Not all families take the same view. Judy Taylor's husband Simon suffered severe brain damage after a head injury, and was in a vegetative state for several years. She never gave up hope that he would recover, if only partly. She thinks the current system - with withdrawal approved by court hearing - is best.

"I do think that needs to be there, that time to protect the rights and wellbeing of the patient. I know everyone says they wouldn't want to live like that... and nobody would. But it's so important to get the decision right. Because I've seen people who have made recoveries.

"Yes they are still very very disabled, but that doesn't mean anyone has the right to take their life."

The House of Lords decision in 1993 in the case of Tony Bland, established that withholding food and water did not constitute murder - it was withdrawal of treatment. Tony Bland was a young fan who'd survived Hillsborough and been left in a vegetative state.

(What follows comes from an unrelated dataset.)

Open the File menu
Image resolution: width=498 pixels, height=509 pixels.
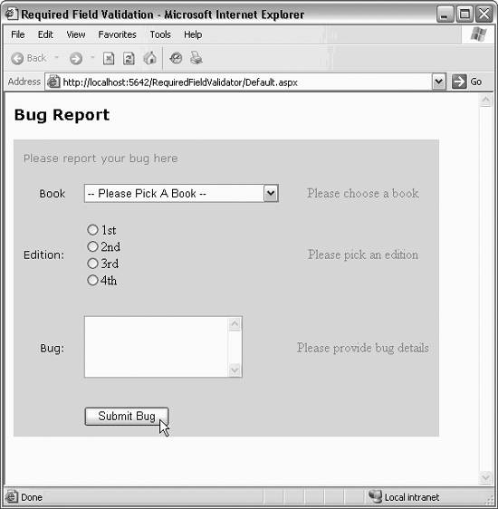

The House of Lords said it would be good practice for similar cases to come before the court. People have assumed since that cases must be heard by the Court of Protection. But this view is wrong, argues Alex Ruck Keene, a barrister specialising in this area.

Image caption,

The case of Tony Bland was a legal landmark

"There is some confusion over the role of the Court of Protection in these cases. While it's widely believed that it's necessary as a matter of law for doctors to obtain the court's permission to withdraw nutrition and hydration, that's not so."

Professors Celia and Jenny Kitzinger co-direct the Coma and Disorders of Consciousness Research Centre at the Universities of York and Cardiff. They have been campaigning for a change in the process since their own sister Polly was left brain-damaged after a car accident.

They have interviewed 75 relatives of PVS patients. They believe cases should only go to court where there's a dispute, and families and doctors disagree.

Prof Derick Wade is one of the country's leading experts in this area, a consultant in neurological rehabilitation based in Oxford. He estimates there could be as many as 24,000 patients in the NHS in England either in a permanent vegetative state, or minimally conscious.

Most will be in nursing homes, where their care's likely to cost about £100,000 a year. He believes we need a full public debate.

He says that managing one person in a vegetative state for 10 years "costs" five avoidable deaths in other people. Like the family of Jodie Simpson, and the Kitzinger sisters, he believes it's time to discuss whether the Court of Protection should be involved in such cases at all.